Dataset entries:
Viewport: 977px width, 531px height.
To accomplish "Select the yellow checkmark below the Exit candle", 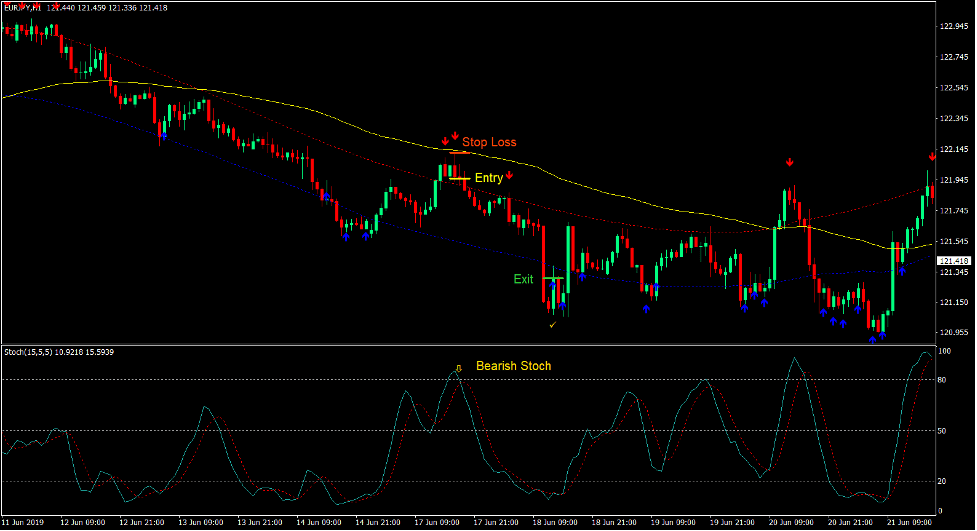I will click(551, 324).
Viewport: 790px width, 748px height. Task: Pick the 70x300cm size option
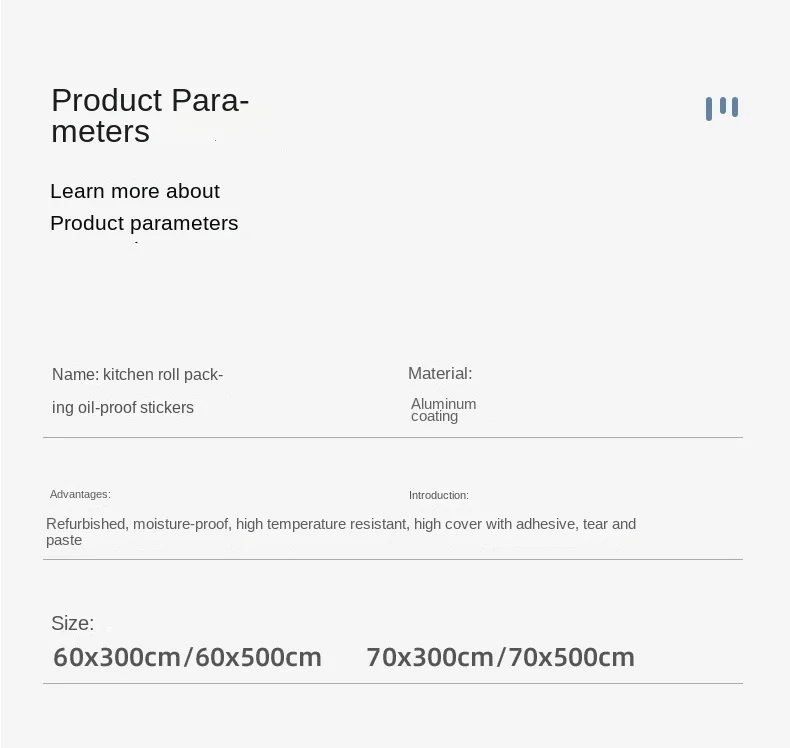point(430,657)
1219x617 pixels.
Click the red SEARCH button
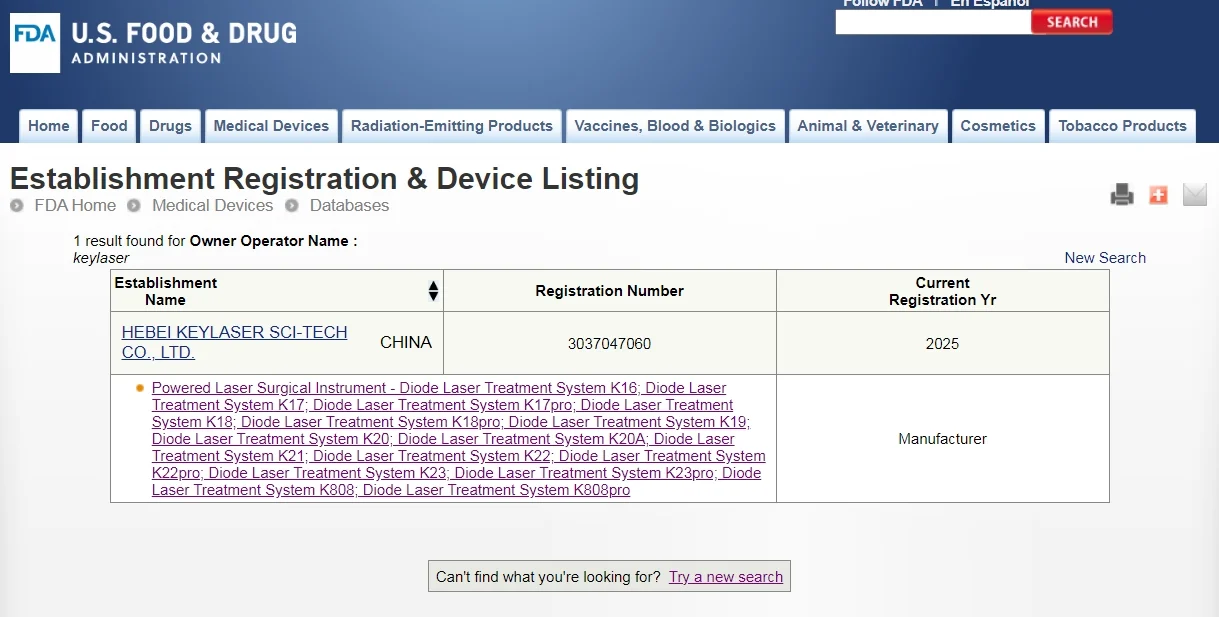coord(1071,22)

...

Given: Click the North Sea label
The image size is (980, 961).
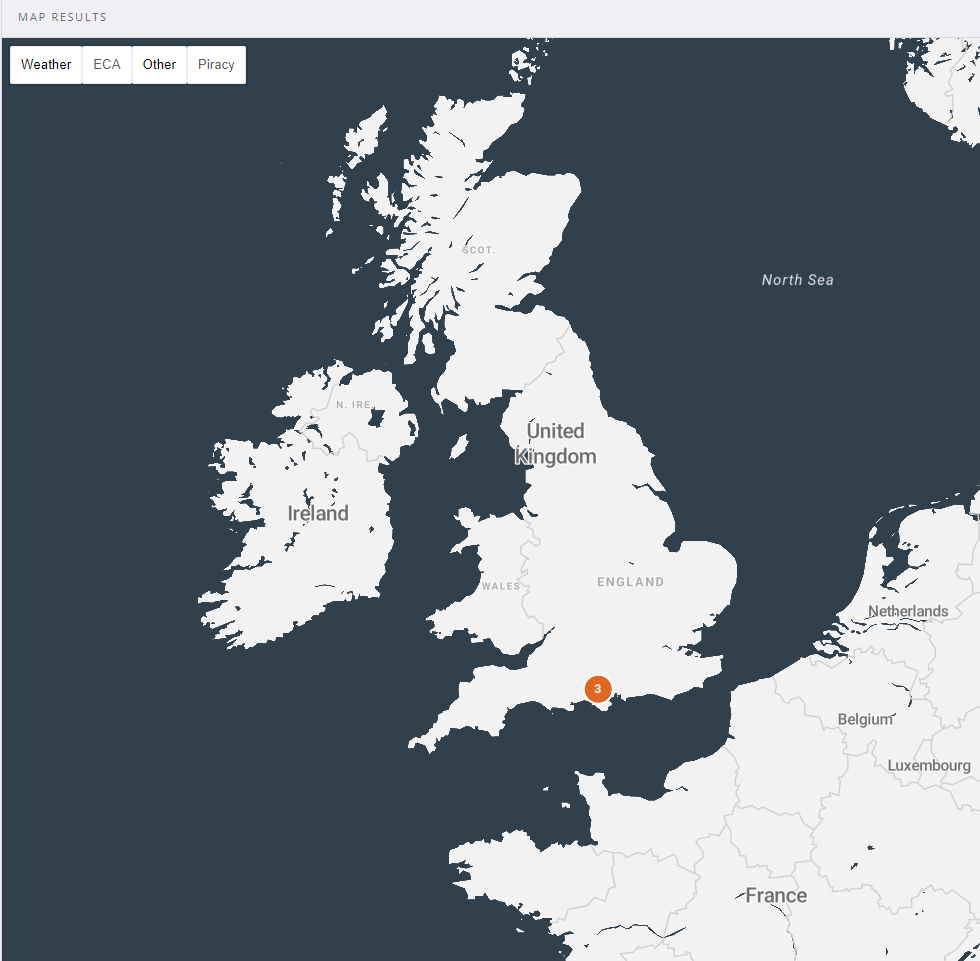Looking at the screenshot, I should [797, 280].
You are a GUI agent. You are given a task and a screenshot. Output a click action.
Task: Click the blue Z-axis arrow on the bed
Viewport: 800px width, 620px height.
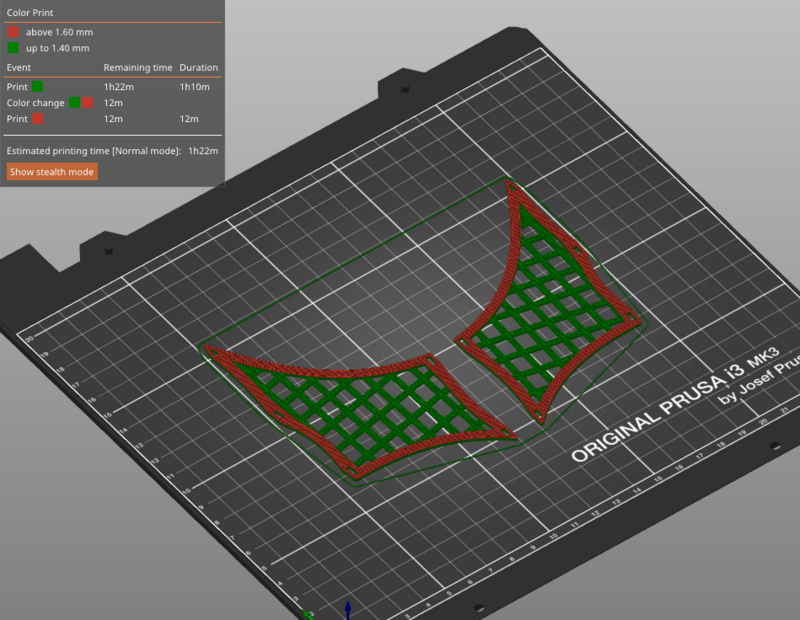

WORK REQUEST:
The answer must be the lines above from the one containing "Given: Click the North Sea label" through the one containing "Viewport: 800px width, 620px height.", reproduced exactly, with no pictures and nothing else.

YOUR RESPONSE:
Given: Click the North Sea label
The image size is (980, 961).
Looking at the screenshot, I should [797, 280].
You are a GUI agent. You are given a task and a screenshot. Output a click action.
Task: Click the blue Z-axis arrow on the bed
Viewport: 800px width, 620px height.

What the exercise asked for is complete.